- Excerpted passage:
..........
Top 7 Venetian Pasta Varieties

Last updated on June 24, 2026

Best Venetian Pasta Varieties

01

Cipriani

4.5 ·
Cipriani is a renowned Italian food producer, famous for its high-quality pasta, sauces, and gourmet products inspired by the iconic Harry’s Bar in Venice. Known for its signature egg pasta and indulgent ready-to-eat meals, Cipriani brings authentic Italian flavors to homes worldwide. Their products are available in luxury food stores and online, maintaining the brand’s legacy of elegance and excellence in Italian cuisine.
02

Sgambaro

4.4 ·
Sgambaro is a family-run Italian company with a long-standing tradition, founded in 1947 and based in Castello di Godego, in the Veneto region. Originally a flour mill, the company later expanded into pasta production, combining craftsmanship with innovation. Sgambaro was a pioneer in promoting the use of 100% Italian durum wheat semolina, setting high standards for quality and traceability. Their close collaboration with small local farmers ensures full control over the entire production chain. The pasta is bronze-extruded, giving it a rough surface that holds sauces perfectly. With a strong commitment to sustainability, tradition, and food safety, Sgambaro has earned a respected place among Italy’s premium pasta producers.
03

Pastificio Mozzo

4.4 ·
Pastificio Mozzo is a family-run pasta workshop located in Villafontana, in the province of Verona, that has been successfully combining traditional craftsmanship with modern quality standards for over thirty years. Relying exclusively on 100% Italian durum wheat, Pastificio Mozzo places particular emphasis on varieties grown in the Veneto region, reaffirming its strong commitment to local agriculture and sustainable practices. Their pasta is made using bronze extrusion, a technique that creates a rustic, porous texture ideal for absorbing sauces and enhancing flavor. The drying process is slow and carried out at low temperatures, preserving the pasta’s natural aroma, nutritional value, and digestibility. The combination of carefully selected raw materials and a dedicated artisanal approach results in products that offer an authentic culinary experience - deeply rooted in Venetian tradition yet perfectly attuned to the needs of the modern consumer.
04

Pasta Dalla Costa

4 ·
Pasta Dalla Costa is an esteemed Italian pasta manufacturer with a rich heritage dating back to 1898. Rooted in tradition, the company combines time-honored pasta-making techniques with modern innovation to produce a diverse range of high-quality pasta products. Dalla Costa utilizes bronze-die extrusion methods and slow drying processes to preserve the pasta's organoleptic properties, ensuring authentic taste and texture. The company offers over 100 pasta varieties, including traditional durum wheat semolina pasta, organic options, gluten-free selections, and vegetable-infused pastas. At Anuga 2023, Dalla Costa's Veggie Pasta line received the Italian Food Award in the Plant-Based category, highlighting their commitment to innovation and quality in the plant-based sector.
..........
- Data excerpt:
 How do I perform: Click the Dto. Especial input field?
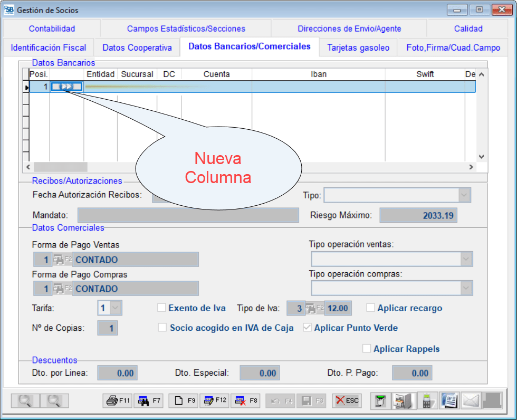[260, 373]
..........
- Task goal: In the ranking of Venetian pasta, condense the paragraph beginning "Sgambaro is a family-run Italian company" into a shorter version that keeps its main facts.

- Final result: Sgambaro is a family-run company founded in 1947 in Castello di Godego, in the Veneto region. It began as a flour mill and later moved into pasta production. It pioneered the use of 100% Italian durum wheat semolina and works closely with small local farmers to control its whole production chain. Its bronze-extruded pasta has a rough surface that holds sauces well. Its commitment to sustainability, tradition, and food safety has made it a respected premium Italian producer.